There are many functions that are implemented either in R base or in one of the numerous statistical (and other) packages.

Functions can be used for e.g. statistical calculations, input and output or visualization of data.

User defined functions will be presented later.

Functions

Functions can be used for predefined tasks. Many functions are already implemented in base R, e.g. sum(), mean(), sqrt()

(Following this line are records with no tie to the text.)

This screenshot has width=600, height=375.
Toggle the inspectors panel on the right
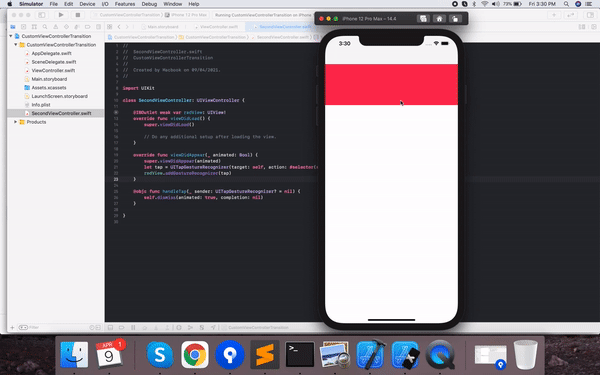pos(590,15)
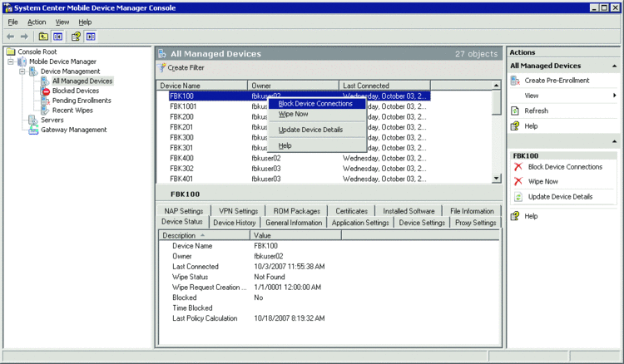The height and width of the screenshot is (364, 624).
Task: Select the Blocked Devices node icon
Action: 46,91
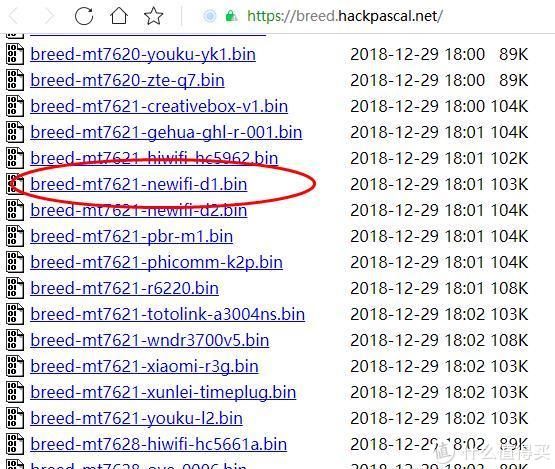This screenshot has height=469, width=555.
Task: Click the browser reload button
Action: point(84,16)
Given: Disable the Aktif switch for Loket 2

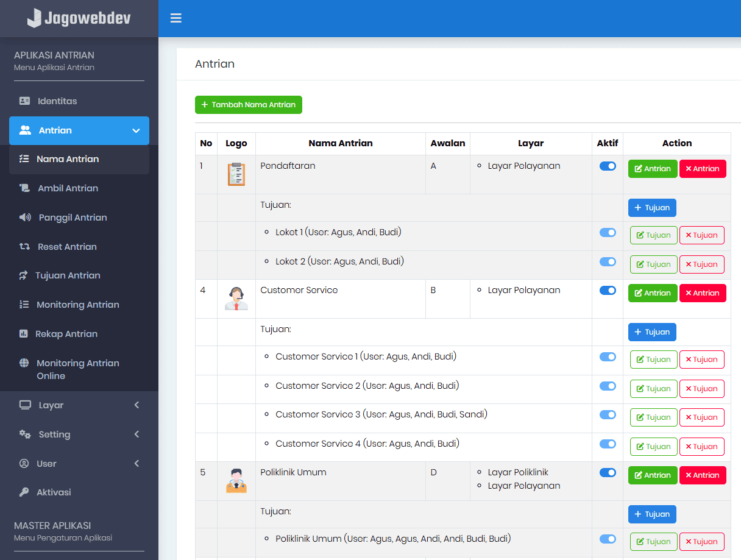Looking at the screenshot, I should (608, 262).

							# Calculate sums with sum()
							> sum(1000, 1)
							[1] 1001
							#  Calculate the arithmetic mean with mean()
							> mean(c(1, 2, 3, 4, 5)) # this is a vector...
							[1] 3
						

Square Root


							# Calculate the square root
							> sqrt(49)
							[1] 7
						

Logarithms


							# Common logarithm functions
							# Logarithm base 10
							> log10(1000)
							[1] 3
							# Logarithm base 2
							> log2(64)
							[1] 6
							# natural logarithm
							> log(100)
							[1] 4.60517
							#  Exponent
							> exp(4.60517)
							[1] 99.99998
							# NB.: rounding error!
						

Help!

R does also contain a user manual: ?sqrt or help(sqrt) will show the manual page for the function sqrt().

						# Was does this do?
						help(help)
						

'q' will exit the (text based) help display.

Data Structures

In R data is organized in data structures, e.g. vectors, lists, matrices…

  • Vector
  • Matrix
  • Array
  • Data frame
  • List
  • Factor

Vectors

  • Vectors are elementary parts of R
  • Vectors consist of one or more ordered elements
  • Vectors can hold all data types, e.g. numeric, character, logical
  • All elements within a given vector have to be of the same type!

Vectors

  • In R almost everything is implemented based on vectors.
  • Vectors can be any data type. But again: Vectors can't hold elements of mixed types!
  • The most simple vectors in R consist of only one element.

Vectors


							# You create a character type vector like this: 
							> print("Kurs") # e.g.
							[1] "Kurs"
						

							# It can also be assigned to a variable: 
							> var1 <- "Kurs"
							[1] "Kurs"
						

							# Check if var1 is a vector (or anything else) by preceding "is.":
							> is.vector(var1)
							[1] TRUE
						

Vectors


							# Casting a vector to a certain type can be done with "as."
							> var2 <- pi
							> var3 <- as.integer(var2)
							> var3
							[1] 3 # Information is lost here!
							> class(var3)
							[1] "integer"
						

Vectors

Numeric vectors with several elements:


							# More than one way to create a numeric vector
							> x <- c(1, 2, 3, 4, 5)
							> x
							[1] 1 2 3 4 5
							> x <-seq(from = 1, to = 5, by = 1))
							> x
							[1] 1 2 3 4 5
							> x <- c(1:5)
							> x
							[1] 1 2 3 4 5
						

Vectors

The easiest way to create a vector is the c() function (for combine or concatenate).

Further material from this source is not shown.